From: Steven Rostedt <rostedt@goodmis.org>
To: Linus Torvalds <torvalds@linux-foundation.org>
Cc: LKML <linux-kernel@vger.kernel.org>,
Peter Zijlstra <peterz@infradead.org>,
Kees Cook <keescook@chromium.org>,
Dave Hansen <dave.hansen@intel.com>,
Sean Christopherson <seanjc@google.com>
Subject: Re: [PATCH] x86/mm: Do not verify W^X at boot up
Date: Mon, 24 Oct 2022 18:04:08 -0400 [thread overview]
Message-ID: <20221024180408.7cd8dad7@gandalf.local.home> (raw)
In-Reply-To: <CAHk-=wjRpCS3oAJHVfByDoaj0-tAhV5a5YKV7QssUdMOAm8bAg@mail.gmail.com>
On Mon, 24 Oct 2022 12:08:49 -0700
Linus Torvalds <torvalds@linux-foundation.org> wrote:
> And then all these special cases beget other special cases.
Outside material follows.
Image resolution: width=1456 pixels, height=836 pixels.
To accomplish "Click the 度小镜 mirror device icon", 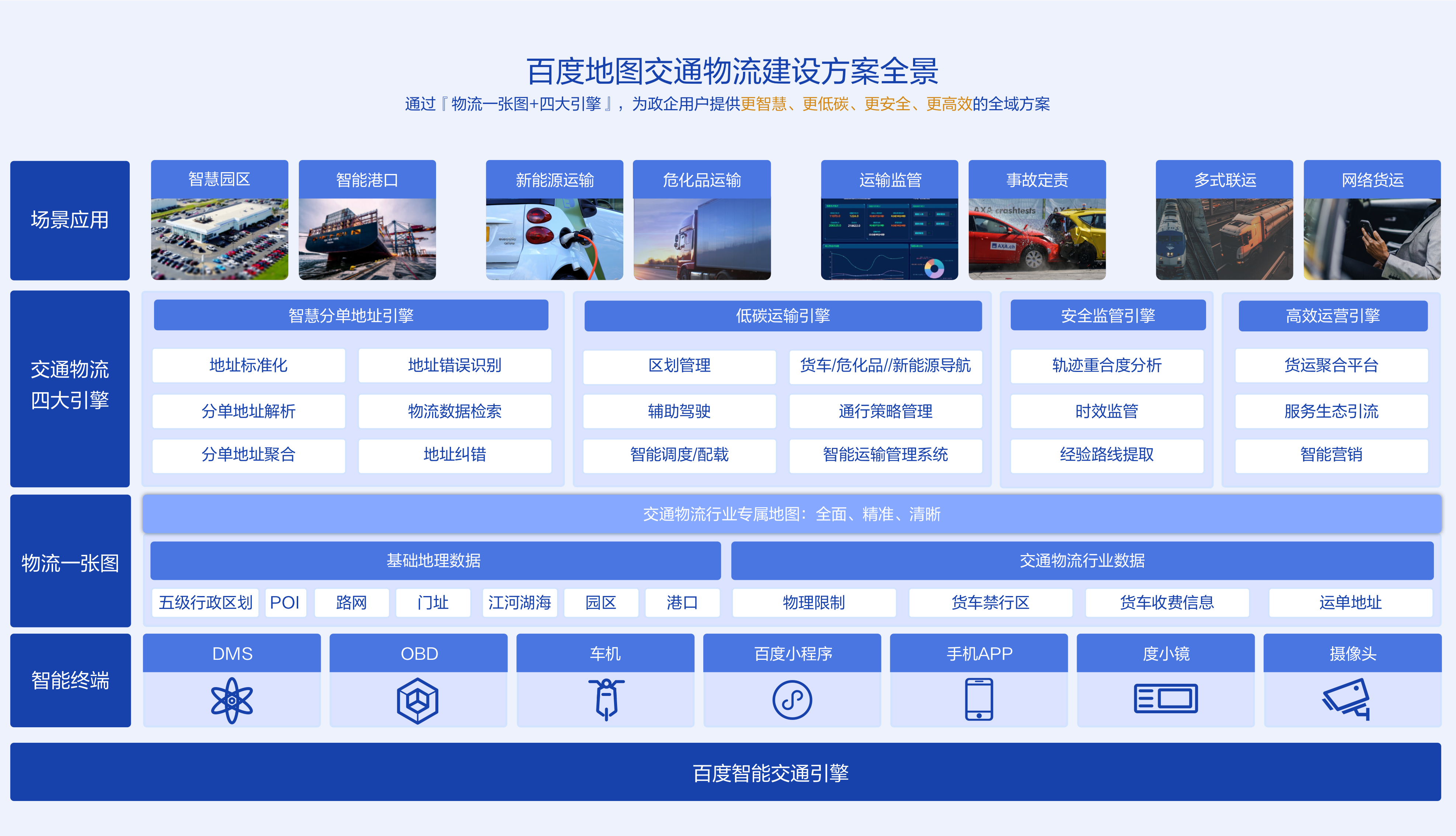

Well, I was able to get it to work without these special cases, but it
caused a bit of another kind of special cases to get poking_init() into
mm_init().
To get poking_init() working in mm_init() I had to pull in:
proc_caches_init(), as poking_init() uses some fork code that requires its
caches to be initialized.
Then dup_mm() is called, which uses maple tree code, which required
maple_tree_init() to be there too. (I pulled in radix_tree_init() just to
be consistent). But maple tree code calls kmem_cache_alloc_bulk() which
specifically states:
/* Note that interrupts must be enabled when calling this function. */
and lockdep confirmed it.
So I did some hacking in the maple_tree.c to make that work.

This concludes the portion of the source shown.